FOR A MOVIE about global terrorism, A Most Wanted Man might seem surprisingly character driven—but fans of John le Carré, whose novel the film is based upon, know to expect as much. Le Carré's built a career on spy thrillers that mine tension as much from the intricacies of human relationships as from the threat of bombs going off.

In one of his final performances, Philip Seymour Hoffman stars as acerbic, heavy-drinking Günther Bachmann, a German counterterror operative charged with infiltrating the Islamic community in Hamburg. I'm glad we got to see Hoffman tackle a Le Carré project before he died: Hoffman seems perfectly at home in this shadowy world of moral ambiguity and high-stakes decision making, where trust is currency and good intentions count for exactly nothing.

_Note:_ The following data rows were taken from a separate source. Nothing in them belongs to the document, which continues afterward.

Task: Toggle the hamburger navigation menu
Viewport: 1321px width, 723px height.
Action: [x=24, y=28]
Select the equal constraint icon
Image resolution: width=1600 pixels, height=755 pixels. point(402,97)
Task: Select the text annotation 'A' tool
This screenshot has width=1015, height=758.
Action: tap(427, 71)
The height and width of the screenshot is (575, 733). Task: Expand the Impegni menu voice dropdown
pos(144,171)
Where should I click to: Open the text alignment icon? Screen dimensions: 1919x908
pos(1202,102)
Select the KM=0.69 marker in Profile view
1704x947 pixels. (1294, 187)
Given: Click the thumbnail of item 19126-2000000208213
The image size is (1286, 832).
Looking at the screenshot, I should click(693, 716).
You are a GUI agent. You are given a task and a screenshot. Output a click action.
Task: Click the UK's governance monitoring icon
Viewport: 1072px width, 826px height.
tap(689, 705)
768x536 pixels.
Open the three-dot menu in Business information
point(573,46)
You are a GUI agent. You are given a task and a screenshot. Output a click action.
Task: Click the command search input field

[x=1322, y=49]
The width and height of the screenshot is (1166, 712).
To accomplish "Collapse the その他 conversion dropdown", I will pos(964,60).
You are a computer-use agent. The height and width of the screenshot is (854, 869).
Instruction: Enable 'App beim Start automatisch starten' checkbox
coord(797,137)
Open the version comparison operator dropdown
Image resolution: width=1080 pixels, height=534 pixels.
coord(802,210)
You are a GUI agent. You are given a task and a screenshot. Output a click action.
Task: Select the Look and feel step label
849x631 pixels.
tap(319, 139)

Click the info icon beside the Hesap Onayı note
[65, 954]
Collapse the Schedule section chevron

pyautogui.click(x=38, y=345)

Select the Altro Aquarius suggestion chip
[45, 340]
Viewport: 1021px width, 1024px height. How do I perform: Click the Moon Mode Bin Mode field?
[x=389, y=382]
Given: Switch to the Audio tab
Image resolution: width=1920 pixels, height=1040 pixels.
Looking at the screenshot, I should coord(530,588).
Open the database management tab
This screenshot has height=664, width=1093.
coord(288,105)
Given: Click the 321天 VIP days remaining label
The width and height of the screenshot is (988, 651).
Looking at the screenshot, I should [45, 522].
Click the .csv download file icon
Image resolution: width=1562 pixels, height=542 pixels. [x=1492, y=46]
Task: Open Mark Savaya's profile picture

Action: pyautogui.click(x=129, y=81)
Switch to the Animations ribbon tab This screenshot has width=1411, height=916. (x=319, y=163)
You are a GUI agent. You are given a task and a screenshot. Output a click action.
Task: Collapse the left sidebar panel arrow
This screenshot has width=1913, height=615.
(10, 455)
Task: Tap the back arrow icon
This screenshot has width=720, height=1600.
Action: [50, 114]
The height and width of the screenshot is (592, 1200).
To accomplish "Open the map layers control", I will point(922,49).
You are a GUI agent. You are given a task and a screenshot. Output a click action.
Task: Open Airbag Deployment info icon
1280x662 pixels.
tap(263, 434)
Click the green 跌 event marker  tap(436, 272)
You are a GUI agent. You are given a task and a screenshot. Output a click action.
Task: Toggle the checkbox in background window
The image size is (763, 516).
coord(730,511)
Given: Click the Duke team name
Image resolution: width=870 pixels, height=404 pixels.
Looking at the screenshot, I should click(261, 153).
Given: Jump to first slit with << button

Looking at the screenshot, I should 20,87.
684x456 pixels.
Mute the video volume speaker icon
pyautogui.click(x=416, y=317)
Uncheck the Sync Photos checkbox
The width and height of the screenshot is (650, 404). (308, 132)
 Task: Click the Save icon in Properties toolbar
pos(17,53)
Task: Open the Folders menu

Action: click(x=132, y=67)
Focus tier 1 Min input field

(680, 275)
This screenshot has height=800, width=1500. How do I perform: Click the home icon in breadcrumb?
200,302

Annabel (Rachel McAdams) is a young human rights lawyer representing an exiled Chechen terror suspect, Issa Karpov (Grigoriy Dobrygin), who's come to Germany in pursuit of a large inheritance left by his father. Günther, meanwhile, is interested in using Issa's money to catch bigger fish. Every interaction is a tradeoff, a small calculation of risk and benefit, and the audience is as in the dark as anyone over who can be trusted and who can't. A Most Wanted Man is a tense, absorbing thriller on its own terms—but it's also a heartbreaking reminder of just how good Hoffman could be.